Our approach is designed upon Daniel Jackson’s small scope hypothesis, which suggests that a small portion (sufficiently small to be visually processed by the human brain) of the state suffices for understanding and debugging a specific part of the system. Our two domain-specific languages work together to break down the large, complex kernel state into simpler state views that are visually tractable. With commonly used Linux kernel data structures and containers being predefined in ViewCL, most developers can work exclusively with ViewQL, often without even being aware of ViewCL’s existence. The simplicity of ViewQL also enables large language models to customize plots based on user’s textual descriptions, without requiring knowledge of either ViewCL or ViewQL.
Based on the approach we propose Visualinux, the first debugging framework that enables developers to programmatically simplify the program state of the Linux kernel to a level that can be visually understood. This is beyond the capability of existing debugging abstractions. Visualinux also offers developers a user-friendly, push-button interface to manage multiple plots and customize their displayed views, as the following figure illustrates.

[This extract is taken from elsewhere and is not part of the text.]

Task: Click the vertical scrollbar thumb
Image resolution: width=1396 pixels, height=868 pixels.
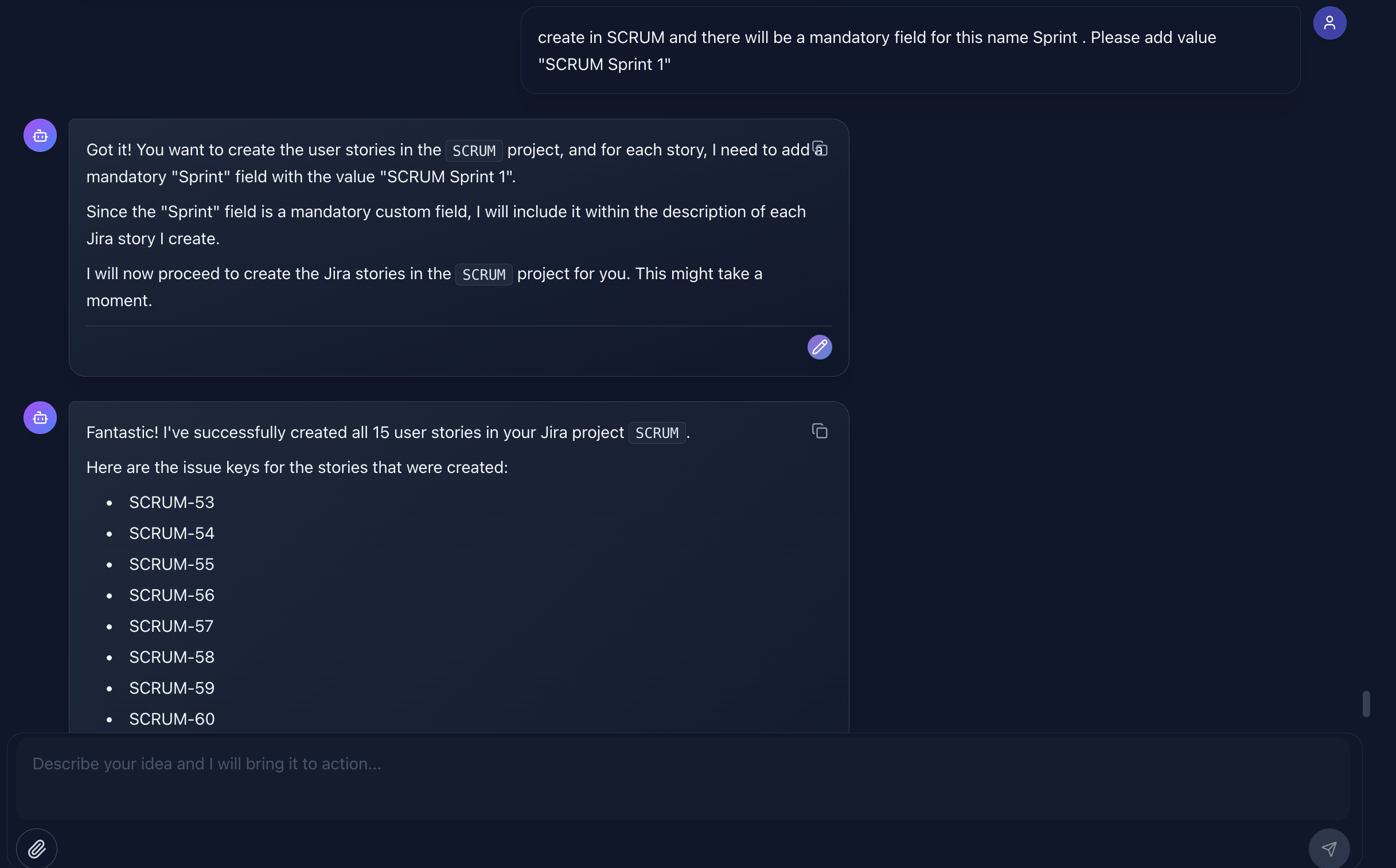Action: pos(1366,704)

Visualinux is capable of visualizing data structures at various levels of customizations. For instance, only a few lines of ViewCL code can yield a plot of the CFS Scheduler Run Queue, which is visualized as a binary search tree managing the Completely Fair Scheduler (CFS) run queue:
// Declare a Box for a task_struct object
define Task as Box<task_struct> [
Text pid, comm
Text ppid: parent.pid
Text<string> state: ${task_state(@this)}
// ${...} evaluates a C expression
// @this refers to the Box itself
Text se.vruntime
]
// cpu_rq(0) is the run queue of the first processor
root = ${cpu_rq(0)->cfs.tasks_timeline}
// RBTree is our predefined container data structure
// @root refers to the definition in Line 11
sched_tree = RBTree(@root).forEach |node| {
// For each node yield (create) a box of Task whose
// associated object is @node.se.run_node
yield Task<task_struct.se.run_node>(@node)
}
// Plot the object graph rooted at @sched_tree
plot @sched_tree
Implementation
We implement Visualinux prototype for interactive kernel debugging. It comprises two main components: the GDB extension, which is integrated into the GDB host to support ViewCL, and a visualizer front-end that supports ViewQL. The tool is publicly available at:
Evaluation
To evaluate the ability of Visualinux, we evolve some representative figures of the well-known (though now obsolete) textbook, Understanding the Linux Kernel, to the latest Linux 6. Results show that Visualinux can handle various data structures and mechanisms in the Linux kernel. We also observe that a significant proportion of core kernel mechanism implementations have changed significantly since Linux 2.6.11. All generated plots are available in the public site, including the maple tree mentioned in Motivation.
Visualinux can also assist in diagnosing real-world kernel bugs that require an understanding of the kernel state. We demonstrate its effectiveness through case studies involving the diagnosis of real-world kernel vulnerabilities (CVE-2023-3269 and CVE-2022-0847).
Finally, we evaluate Visualinux in two representative debugging scenarios and the results show that the performance overhead of Visualinux is generally acceptable.